__TASK TO CARRY OUT__: In the entries below, find the line with "At what coordinates should I click to accomplish: Click the TN" and the line with "Click Mohamed Ramadan post author name". Return those two lines and all lines between them, exactly.

Records excerpted from a collection

☆ ☆ ☆ ☆

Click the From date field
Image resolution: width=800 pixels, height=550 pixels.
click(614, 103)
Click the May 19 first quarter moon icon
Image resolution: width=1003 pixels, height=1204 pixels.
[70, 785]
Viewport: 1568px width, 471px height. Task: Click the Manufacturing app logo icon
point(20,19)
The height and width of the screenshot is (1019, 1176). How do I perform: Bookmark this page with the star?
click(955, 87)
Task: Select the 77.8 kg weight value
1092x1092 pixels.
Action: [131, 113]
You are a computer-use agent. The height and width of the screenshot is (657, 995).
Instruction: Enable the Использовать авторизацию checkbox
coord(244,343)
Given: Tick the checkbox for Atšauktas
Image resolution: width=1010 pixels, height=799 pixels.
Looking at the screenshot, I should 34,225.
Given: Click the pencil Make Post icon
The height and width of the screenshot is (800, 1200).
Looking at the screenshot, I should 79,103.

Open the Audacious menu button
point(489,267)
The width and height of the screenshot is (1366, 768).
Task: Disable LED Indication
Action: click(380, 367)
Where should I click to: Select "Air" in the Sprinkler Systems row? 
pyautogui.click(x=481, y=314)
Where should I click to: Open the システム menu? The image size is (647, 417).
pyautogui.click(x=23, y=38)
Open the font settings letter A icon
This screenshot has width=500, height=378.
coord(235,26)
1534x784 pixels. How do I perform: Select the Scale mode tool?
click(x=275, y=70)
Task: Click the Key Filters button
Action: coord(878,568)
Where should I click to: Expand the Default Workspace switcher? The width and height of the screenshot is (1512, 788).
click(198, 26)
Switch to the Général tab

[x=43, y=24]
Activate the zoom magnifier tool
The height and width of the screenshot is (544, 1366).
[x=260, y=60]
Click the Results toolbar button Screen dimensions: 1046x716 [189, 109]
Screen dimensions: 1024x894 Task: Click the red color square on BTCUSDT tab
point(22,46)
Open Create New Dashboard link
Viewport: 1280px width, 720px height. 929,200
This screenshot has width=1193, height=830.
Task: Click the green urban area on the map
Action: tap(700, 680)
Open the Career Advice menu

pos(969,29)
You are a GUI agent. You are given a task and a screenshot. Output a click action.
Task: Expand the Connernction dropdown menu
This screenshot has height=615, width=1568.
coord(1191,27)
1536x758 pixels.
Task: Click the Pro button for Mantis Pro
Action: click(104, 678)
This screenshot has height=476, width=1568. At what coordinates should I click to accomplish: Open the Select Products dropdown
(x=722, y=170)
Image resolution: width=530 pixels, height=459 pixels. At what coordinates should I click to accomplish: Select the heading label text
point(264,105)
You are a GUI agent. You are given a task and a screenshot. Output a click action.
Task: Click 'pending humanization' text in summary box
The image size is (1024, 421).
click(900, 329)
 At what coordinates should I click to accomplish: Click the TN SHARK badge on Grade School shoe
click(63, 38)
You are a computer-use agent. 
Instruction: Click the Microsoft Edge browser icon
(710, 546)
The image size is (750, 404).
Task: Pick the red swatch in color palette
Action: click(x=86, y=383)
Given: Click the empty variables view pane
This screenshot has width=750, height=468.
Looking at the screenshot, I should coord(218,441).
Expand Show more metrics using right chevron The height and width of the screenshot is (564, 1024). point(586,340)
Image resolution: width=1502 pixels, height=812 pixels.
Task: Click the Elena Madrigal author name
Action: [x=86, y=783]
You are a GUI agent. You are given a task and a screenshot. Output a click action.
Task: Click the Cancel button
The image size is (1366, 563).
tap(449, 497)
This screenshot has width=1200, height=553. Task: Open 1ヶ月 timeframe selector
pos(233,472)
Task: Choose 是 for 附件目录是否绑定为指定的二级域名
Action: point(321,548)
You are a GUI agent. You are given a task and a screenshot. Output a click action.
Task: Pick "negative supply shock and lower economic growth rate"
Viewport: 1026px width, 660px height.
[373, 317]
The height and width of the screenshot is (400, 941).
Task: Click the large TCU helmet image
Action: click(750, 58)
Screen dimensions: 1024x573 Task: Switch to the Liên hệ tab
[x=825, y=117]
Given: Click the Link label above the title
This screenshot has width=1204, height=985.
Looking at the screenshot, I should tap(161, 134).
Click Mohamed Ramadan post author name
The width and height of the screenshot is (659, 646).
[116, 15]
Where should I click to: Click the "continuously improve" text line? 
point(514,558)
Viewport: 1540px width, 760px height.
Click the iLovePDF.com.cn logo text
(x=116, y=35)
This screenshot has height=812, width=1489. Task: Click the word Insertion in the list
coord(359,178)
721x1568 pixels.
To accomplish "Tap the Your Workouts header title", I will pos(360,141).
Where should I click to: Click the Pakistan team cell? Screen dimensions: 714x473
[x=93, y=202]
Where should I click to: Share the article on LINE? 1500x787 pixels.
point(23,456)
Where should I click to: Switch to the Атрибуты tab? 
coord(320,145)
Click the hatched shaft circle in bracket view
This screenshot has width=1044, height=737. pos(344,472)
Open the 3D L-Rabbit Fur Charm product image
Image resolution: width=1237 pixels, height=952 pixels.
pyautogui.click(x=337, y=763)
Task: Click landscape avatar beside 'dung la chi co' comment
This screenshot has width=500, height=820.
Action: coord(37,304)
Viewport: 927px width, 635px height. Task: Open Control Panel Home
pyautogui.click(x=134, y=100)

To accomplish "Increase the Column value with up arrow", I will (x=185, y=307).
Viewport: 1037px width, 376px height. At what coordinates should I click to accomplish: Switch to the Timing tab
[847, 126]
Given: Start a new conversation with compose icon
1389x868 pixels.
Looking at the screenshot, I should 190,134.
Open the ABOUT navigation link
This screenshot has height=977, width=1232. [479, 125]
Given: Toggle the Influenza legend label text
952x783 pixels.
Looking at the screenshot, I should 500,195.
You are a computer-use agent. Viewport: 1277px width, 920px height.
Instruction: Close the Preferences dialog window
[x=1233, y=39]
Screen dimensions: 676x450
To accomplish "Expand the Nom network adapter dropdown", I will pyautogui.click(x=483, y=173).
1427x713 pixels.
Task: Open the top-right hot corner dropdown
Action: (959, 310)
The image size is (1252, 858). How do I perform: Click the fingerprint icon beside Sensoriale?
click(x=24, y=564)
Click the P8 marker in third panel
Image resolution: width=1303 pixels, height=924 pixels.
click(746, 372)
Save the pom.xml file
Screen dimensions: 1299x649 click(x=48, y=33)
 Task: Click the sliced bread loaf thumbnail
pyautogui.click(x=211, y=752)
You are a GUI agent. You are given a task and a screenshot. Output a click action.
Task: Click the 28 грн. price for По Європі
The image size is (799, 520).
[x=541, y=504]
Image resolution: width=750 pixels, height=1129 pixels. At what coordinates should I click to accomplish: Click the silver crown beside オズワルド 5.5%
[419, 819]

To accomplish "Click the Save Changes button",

☆ ☆ ☆ ☆

__RESULT OF THIS TASK__:
 At what coordinates should I click to accomplish: Click the TN SHARK badge on Grade School shoe
click(63, 38)
You are a computer-use agent. 
Instruction: Click the Microsoft Edge browser icon
(710, 546)
The image size is (750, 404).
Task: Pick the red swatch in color palette
Action: click(x=86, y=383)
Given: Click the empty variables view pane
This screenshot has width=750, height=468.
Looking at the screenshot, I should coord(218,441).
Expand Show more metrics using right chevron The height and width of the screenshot is (564, 1024). point(586,340)
Image resolution: width=1502 pixels, height=812 pixels.
Task: Click the Elena Madrigal author name
Action: [x=86, y=783]
You are a GUI agent. You are given a task and a screenshot. Output a click action.
Task: Click the Cancel button
The image size is (1366, 563).
tap(449, 497)
This screenshot has width=1200, height=553. Task: Open 1ヶ月 timeframe selector
pos(233,472)
Task: Choose 是 for 附件目录是否绑定为指定的二级域名
Action: point(321,548)
You are a GUI agent. You are given a task and a screenshot. Output a click action.
Task: Pick "negative supply shock and lower economic growth rate"
Viewport: 1026px width, 660px height.
[373, 317]
The height and width of the screenshot is (400, 941).
Task: Click the large TCU helmet image
Action: click(750, 58)
Screen dimensions: 1024x573 Task: Switch to the Liên hệ tab
[x=825, y=117]
Given: Click the Link label above the title
This screenshot has width=1204, height=985.
Looking at the screenshot, I should tap(161, 134).
Click Mohamed Ramadan post author name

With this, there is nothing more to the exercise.